Third solution was use LinkedList but still shits out so to speak (I have tried this one).

Answer 1

Given the size of the problem, have you considered using Sparse Matrixes?

I think maybe you can represent a disjoint list of non-consecutive numbers as simply a list of ranges:

my_ranges = [(0,10),(12,1500),(1502,25000000)]

and this way, when you need to remove a number you can (some pythonic pseudocode):

insert():
for subrange in my_ranges:
   if 27 in my_ranges:
       # do nothing
   else:
       # build intermediate ranges with 27 included
return new_ranges

delete():
for subrange in my_ranges:
   if 27 in my_ranges:
       # split this range into two ranges, before and after 27
return new_ranges


exists():
for subrange in my_ranges:
   if 27 in my_ranges:
       return 1
return return 0

This way you can solve the "representing a lot of numbers, with some exceptions, without actually running out of memory.

alternatively, you can use sparse matrixes :).

Answer 2

I once made a collection class that might be of interest to your problem.

It acts as Set<Long> , but it uses a very efficient internal representation with a good space/time tradeoff.

The key idea is to store consecutive ranges, more preceisely, the numbers where the function "contains" changes value. In the worst case the size is proportional to number of elements, which happens when elements represent a checkerboard (1, 3, 5, 7, 9 etc.), but even in that case, it's still just N. Empty and full set have constant size 1. Range 10000-30000 has a size of 2 instead of 20000, etc. Otherwise, ranges are merged and splitted dynamically when adding/removing values.

The class supports standard set operations such as intesection, union etc. In my experience it has worked great, but I probably didn't have as much requirements as you do. In practice, the number of "delta points" is still limited by java's Integer.MAX_VALUE , but it's reasonably straightforward to extend it to Long.MAX_VALUE or even BigInteger .

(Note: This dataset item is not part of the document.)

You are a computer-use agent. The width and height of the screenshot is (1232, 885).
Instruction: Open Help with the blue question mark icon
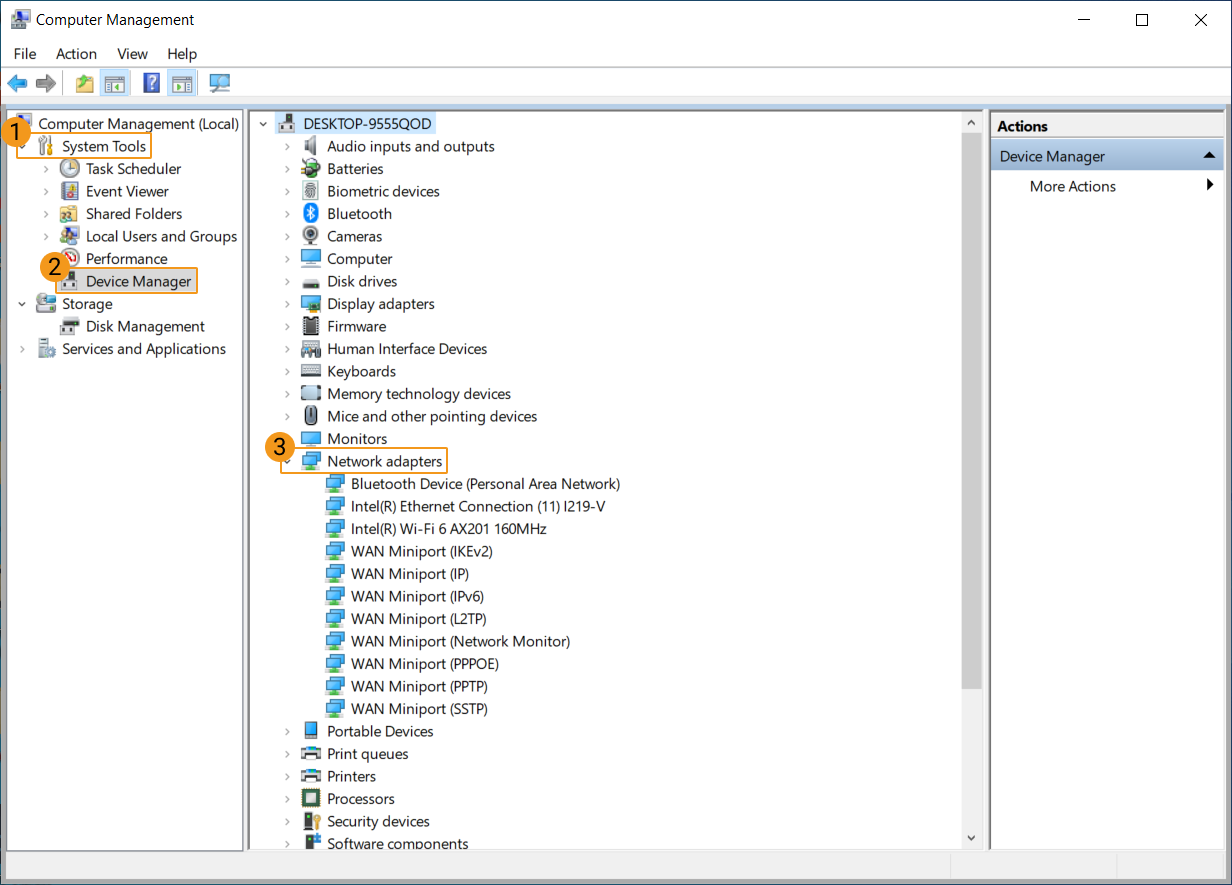(x=152, y=83)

To address your problem, you should observe the patterns in your data. Is the pattern random or not? Are the values localized? Etc. Different usages call for different data structures and algorithms with different trade-offs. If you're just starting, take a look at HashSet , TreeSet or collections in Google Guava project to get you going, then look for the patterns in your data. There are also some probabilistic structures such as Bloom filters that you might find useful. Ultimately, the patterns you observe in your actual data will give you the best answer.